**What the task asks**
Repeat word for word everything from the line containing "Toggle the information factbox icon" to the end of the listing, first and last lines included, and only that.

======

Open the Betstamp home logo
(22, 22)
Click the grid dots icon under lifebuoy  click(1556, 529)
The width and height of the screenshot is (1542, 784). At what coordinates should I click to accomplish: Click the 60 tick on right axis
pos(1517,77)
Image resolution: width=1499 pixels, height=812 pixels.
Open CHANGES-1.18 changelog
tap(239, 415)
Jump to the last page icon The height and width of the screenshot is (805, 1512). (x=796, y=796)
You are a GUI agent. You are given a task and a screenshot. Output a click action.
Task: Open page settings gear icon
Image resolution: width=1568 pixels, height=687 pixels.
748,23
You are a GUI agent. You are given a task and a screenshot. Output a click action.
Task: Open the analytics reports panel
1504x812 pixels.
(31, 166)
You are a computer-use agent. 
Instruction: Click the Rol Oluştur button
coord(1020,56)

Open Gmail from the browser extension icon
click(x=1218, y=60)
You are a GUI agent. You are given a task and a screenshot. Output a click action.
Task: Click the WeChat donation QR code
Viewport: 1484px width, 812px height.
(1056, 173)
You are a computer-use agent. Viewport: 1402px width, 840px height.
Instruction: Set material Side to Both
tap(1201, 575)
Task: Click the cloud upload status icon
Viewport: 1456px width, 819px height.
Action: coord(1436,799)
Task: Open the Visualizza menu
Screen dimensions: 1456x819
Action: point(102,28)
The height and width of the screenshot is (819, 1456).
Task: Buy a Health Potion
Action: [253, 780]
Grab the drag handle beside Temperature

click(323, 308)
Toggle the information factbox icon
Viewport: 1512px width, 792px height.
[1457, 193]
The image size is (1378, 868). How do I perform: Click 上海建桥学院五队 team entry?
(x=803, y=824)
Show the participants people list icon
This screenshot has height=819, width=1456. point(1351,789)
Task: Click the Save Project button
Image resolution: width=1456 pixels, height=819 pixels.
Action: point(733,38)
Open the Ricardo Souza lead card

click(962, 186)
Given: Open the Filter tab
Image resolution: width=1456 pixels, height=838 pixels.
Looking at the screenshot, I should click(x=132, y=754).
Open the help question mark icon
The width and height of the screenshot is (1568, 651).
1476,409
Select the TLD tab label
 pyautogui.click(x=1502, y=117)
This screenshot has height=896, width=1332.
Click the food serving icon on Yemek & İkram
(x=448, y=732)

======

**Solution below**
Toggle the information factbox icon
Viewport: 1512px width, 792px height.
[1457, 193]
The image size is (1378, 868). How do I perform: Click 上海建桥学院五队 team entry?
(x=803, y=824)
Show the participants people list icon
This screenshot has height=819, width=1456. point(1351,789)
Task: Click the Save Project button
Image resolution: width=1456 pixels, height=819 pixels.
Action: point(733,38)
Open the Ricardo Souza lead card

click(962, 186)
Given: Open the Filter tab
Image resolution: width=1456 pixels, height=838 pixels.
Looking at the screenshot, I should click(x=132, y=754).
Open the help question mark icon
The width and height of the screenshot is (1568, 651).
1476,409
Select the TLD tab label
 pyautogui.click(x=1502, y=117)
This screenshot has height=896, width=1332.
Click the food serving icon on Yemek & İkram
(x=448, y=732)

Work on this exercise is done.